07/08/2025
I used to think moving on was about forgetting. For years, I held onto the ghost of a future I had planned down to the last detail. It was a life I had built in my head, a version of myself I was convinced was the only one worth being. When it all fell apart, I didn’t just lose the dream; I felt like I had lost myself. I spent so much time replaying the highlight reels, analyzing the missteps, and trying to bargain with a past that had already closed its books. I thought if I just held on tighter, I could somehow keep it from fading away. But holding on wasn't preserving it; it was poisoning the present. It was like trying to breathe life into a statue while I was slowly turning to stone myself.
The real shift didn’t happen with a grand gesture. It happened quietly. It was the realization that moving on isn’t an act of erasure, but an act of integration. It’s not about pretending the pain or the love or the dream never existed. It’s about accepting that it did, and that it shaped you, but that it is no longer your destination. It’s carrying the lessons learned, the strength gained, and the love you gave, and deciding that you are more important than what you’ve lost. It’s about packing the wisdom, not the wreckage.

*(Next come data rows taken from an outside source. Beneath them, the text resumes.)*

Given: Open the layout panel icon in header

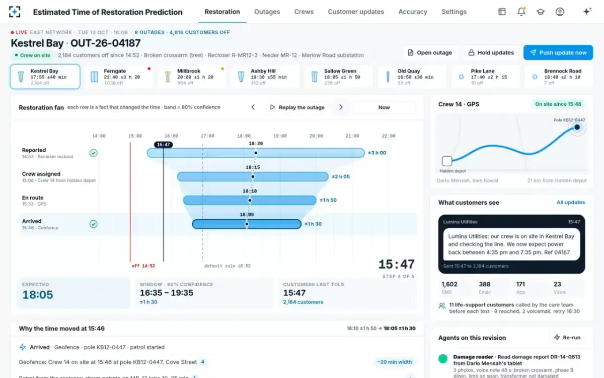Looking at the screenshot, I should (502, 12).
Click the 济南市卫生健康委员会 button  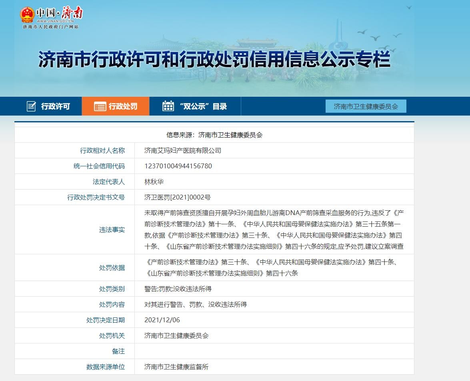tap(366, 106)
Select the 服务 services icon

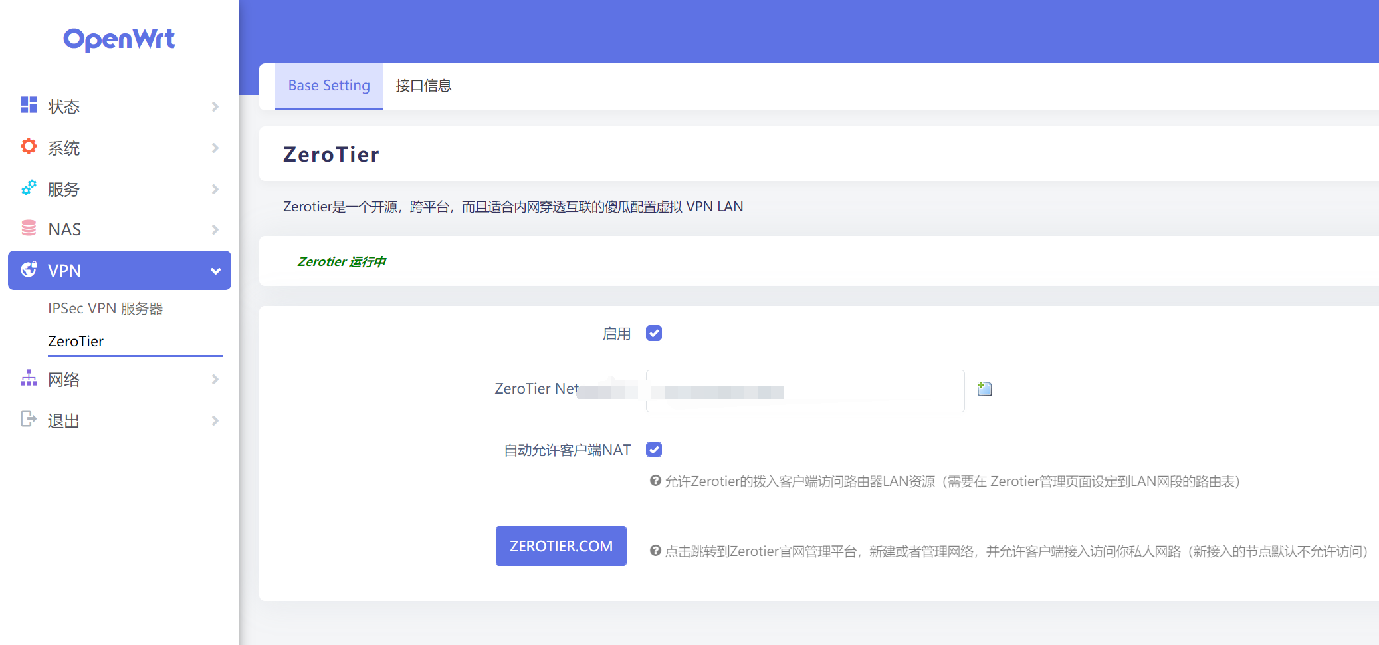[28, 188]
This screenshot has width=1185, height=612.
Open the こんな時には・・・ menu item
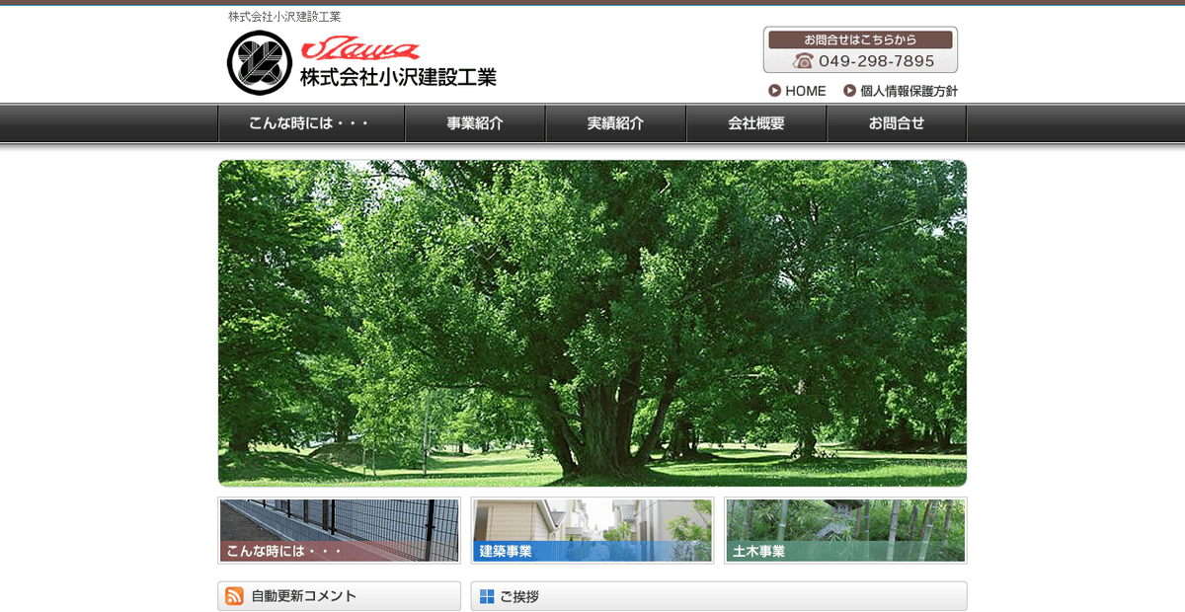311,122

Your past is a part of your story, but it doesn’t get to write the ending. The strength you’ve shown just by surviving the shipwreck is incredible. But you were not made to live on that deserted island forever. You were made to navigate open seas, to discover new shores. You are allowed to let go of the anchor that is drowning you, even if you once called it treasure. You are allowed to build a new ship, right here, with the timber of experience and the sails of hope.
So I’ll ask you this, not to rush you, but to gently nudge the dreamer inside you: What is one thing, just one small thing, you can do this week to start building your new ship?